Evolution from covalent conjugation to non-covalent interaction in the ubiquitin-like ATG12 system (Yamamoto et al., Nat Struct Mol Biol)
2019.03.25 Recent Publications
Yu Pang, Hayashi Yamamoto, Hirokazu Sakamoto, Masahide Oku, Joe Kimanthi Mutungi, Mayurbhai Himatbhai Sahani, Yoshitaka Kurikawa, Kiyoshi Kita, Nobuo N. Noda, Yasuyoshi Sakai, Honglin Jia, and Noboru Mizushima
Evolution from covalent conjugation to non-covalent interaction in the ubiquitin-like ATG12 system
Nat Struct Mol Biol, 2019, March 25 DOI: 10.1038/s41594-019-0204-3
Ubiquitin or ubiquitin-like proteins can be covalently conjugated to multiple proteins that do not necessarily have binding interfaces.
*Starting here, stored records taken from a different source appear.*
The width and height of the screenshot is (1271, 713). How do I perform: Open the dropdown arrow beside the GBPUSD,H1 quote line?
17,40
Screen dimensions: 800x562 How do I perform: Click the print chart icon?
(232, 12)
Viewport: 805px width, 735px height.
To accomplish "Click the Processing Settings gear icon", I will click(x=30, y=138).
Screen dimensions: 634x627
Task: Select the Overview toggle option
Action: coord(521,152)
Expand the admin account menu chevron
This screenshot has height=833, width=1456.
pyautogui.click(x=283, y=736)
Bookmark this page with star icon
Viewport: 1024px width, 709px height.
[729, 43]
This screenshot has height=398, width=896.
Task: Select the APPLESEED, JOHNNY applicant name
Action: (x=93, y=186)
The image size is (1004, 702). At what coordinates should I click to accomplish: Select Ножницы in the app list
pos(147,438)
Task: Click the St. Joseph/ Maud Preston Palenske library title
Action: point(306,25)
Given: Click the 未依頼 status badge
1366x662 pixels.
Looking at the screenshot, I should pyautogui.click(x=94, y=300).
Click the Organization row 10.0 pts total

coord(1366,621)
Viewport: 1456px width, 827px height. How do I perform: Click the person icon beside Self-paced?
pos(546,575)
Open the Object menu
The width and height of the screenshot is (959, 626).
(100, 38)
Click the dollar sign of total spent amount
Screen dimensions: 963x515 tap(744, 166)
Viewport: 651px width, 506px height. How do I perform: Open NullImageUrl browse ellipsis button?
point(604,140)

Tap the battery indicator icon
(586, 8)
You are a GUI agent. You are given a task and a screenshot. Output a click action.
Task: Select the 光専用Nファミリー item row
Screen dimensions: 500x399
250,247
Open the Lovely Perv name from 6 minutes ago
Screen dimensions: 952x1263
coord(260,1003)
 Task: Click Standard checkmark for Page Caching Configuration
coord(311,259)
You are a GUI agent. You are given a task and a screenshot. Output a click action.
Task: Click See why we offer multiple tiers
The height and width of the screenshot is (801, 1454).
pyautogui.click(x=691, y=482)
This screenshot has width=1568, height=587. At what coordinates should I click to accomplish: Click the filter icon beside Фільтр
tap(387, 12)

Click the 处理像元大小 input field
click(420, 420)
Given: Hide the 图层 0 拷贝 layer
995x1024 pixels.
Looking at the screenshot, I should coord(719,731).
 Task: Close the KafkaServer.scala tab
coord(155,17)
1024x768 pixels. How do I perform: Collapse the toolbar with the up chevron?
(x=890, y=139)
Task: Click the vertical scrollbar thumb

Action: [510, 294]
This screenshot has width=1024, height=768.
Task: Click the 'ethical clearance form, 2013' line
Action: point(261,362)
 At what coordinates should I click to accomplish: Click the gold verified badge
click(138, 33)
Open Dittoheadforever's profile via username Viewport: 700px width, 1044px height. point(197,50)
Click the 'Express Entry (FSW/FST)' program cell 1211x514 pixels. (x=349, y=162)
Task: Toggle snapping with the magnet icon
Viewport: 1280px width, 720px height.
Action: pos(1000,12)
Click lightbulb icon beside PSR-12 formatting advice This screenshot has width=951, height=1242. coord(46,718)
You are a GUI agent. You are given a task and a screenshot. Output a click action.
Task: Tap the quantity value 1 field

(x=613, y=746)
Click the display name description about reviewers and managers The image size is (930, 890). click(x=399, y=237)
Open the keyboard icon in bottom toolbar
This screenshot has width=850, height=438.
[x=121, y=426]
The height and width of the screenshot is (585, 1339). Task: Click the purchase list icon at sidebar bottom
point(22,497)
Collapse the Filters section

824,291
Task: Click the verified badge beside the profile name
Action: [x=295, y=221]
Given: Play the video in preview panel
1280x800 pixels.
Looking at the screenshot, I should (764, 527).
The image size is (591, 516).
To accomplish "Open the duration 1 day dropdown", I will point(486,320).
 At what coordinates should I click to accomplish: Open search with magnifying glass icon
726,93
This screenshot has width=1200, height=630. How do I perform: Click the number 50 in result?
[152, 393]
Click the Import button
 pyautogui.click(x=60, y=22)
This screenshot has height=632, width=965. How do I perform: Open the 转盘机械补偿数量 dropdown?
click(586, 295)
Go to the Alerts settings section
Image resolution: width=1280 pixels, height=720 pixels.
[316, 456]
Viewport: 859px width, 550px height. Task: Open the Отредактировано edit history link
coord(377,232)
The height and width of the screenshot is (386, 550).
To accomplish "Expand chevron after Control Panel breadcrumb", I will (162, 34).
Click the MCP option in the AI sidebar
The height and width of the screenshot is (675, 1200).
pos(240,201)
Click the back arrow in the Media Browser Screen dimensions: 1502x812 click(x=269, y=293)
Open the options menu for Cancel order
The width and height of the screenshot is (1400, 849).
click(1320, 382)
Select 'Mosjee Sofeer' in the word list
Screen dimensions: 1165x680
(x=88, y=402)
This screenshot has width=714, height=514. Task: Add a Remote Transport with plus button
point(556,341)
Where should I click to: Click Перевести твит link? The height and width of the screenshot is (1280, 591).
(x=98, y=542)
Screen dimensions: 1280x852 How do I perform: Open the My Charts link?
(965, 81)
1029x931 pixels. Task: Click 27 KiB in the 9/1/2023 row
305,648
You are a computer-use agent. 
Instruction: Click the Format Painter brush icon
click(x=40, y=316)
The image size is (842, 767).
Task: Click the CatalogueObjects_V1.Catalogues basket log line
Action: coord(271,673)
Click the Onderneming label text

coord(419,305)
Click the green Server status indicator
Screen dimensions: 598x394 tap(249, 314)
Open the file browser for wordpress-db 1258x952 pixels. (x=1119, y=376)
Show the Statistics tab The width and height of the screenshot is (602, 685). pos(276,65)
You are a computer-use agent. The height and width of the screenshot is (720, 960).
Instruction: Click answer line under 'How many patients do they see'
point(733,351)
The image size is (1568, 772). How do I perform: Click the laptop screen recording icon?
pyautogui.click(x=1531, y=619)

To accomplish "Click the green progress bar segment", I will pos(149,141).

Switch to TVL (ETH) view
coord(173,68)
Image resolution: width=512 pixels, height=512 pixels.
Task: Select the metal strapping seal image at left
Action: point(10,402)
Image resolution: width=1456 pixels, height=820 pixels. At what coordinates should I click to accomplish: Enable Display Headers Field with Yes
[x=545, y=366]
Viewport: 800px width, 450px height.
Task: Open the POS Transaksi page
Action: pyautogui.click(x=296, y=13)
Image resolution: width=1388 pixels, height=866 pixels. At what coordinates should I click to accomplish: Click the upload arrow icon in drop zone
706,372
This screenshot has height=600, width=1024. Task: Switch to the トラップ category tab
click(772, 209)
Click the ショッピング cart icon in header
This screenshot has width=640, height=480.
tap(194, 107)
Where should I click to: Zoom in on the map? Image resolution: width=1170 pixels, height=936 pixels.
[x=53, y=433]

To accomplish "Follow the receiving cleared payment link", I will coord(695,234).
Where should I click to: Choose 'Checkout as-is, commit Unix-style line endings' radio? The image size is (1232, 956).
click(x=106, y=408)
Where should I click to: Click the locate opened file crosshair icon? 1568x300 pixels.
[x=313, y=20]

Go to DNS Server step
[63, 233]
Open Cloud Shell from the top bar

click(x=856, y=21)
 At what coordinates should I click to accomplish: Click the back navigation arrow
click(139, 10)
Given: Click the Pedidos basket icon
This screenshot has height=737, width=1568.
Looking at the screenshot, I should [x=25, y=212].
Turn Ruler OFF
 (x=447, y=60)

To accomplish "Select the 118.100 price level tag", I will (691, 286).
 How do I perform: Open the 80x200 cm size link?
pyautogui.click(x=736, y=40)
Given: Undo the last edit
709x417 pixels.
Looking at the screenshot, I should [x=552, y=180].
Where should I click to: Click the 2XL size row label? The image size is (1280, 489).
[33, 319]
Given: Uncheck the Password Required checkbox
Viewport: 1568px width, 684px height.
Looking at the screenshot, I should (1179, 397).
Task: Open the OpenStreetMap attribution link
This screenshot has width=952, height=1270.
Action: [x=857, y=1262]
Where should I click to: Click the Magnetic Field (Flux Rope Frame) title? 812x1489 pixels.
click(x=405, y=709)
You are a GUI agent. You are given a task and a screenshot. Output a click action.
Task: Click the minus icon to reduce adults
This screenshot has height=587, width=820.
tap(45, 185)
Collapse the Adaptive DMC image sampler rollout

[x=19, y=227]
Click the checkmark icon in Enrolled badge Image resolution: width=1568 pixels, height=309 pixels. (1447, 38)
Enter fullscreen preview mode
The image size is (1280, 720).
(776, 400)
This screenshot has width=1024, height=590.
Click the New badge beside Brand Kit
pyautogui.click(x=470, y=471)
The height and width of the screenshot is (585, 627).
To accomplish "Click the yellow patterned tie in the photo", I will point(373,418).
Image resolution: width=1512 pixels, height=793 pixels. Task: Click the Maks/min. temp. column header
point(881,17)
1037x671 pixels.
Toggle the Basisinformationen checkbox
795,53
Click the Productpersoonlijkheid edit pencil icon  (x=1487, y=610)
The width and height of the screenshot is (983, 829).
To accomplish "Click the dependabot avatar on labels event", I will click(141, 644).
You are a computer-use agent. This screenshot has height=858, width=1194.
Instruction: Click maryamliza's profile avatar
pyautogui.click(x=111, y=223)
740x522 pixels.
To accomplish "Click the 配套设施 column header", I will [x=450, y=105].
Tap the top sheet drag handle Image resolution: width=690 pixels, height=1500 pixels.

Here, we show that an evolutionary transition from covalent conjugation to non-covalent interaction has occurred in the ubiquitin-like autophagy-related 12 (ATG12) conjugation system. ATG12 is covalently conjugated to its sole substrate, ATG5, by a ubiquitylation-like mechanism. However, the apicomplexan parasites Plasmodium and Toxoplasma and some yeast species such as Komagataella phaffii (previously Pichia pastoris) lack the E2-like enzyme ATG10 and the most carboxy (C)-terminal glycine of ATG12, both of which are required for covalent linkage. Instead, ATG12 in these organisms forms a non-covalent complex with ATG5. This non-covalent ATG12–ATG5 complex retains the ability to facilitate ATG8–phosphatidylethanolamine conjugation. These results suggest that ubiquitin-like covalent conjugation can evolve to a simpler non-covalent interaction, most probably when the system has a limited number of targets.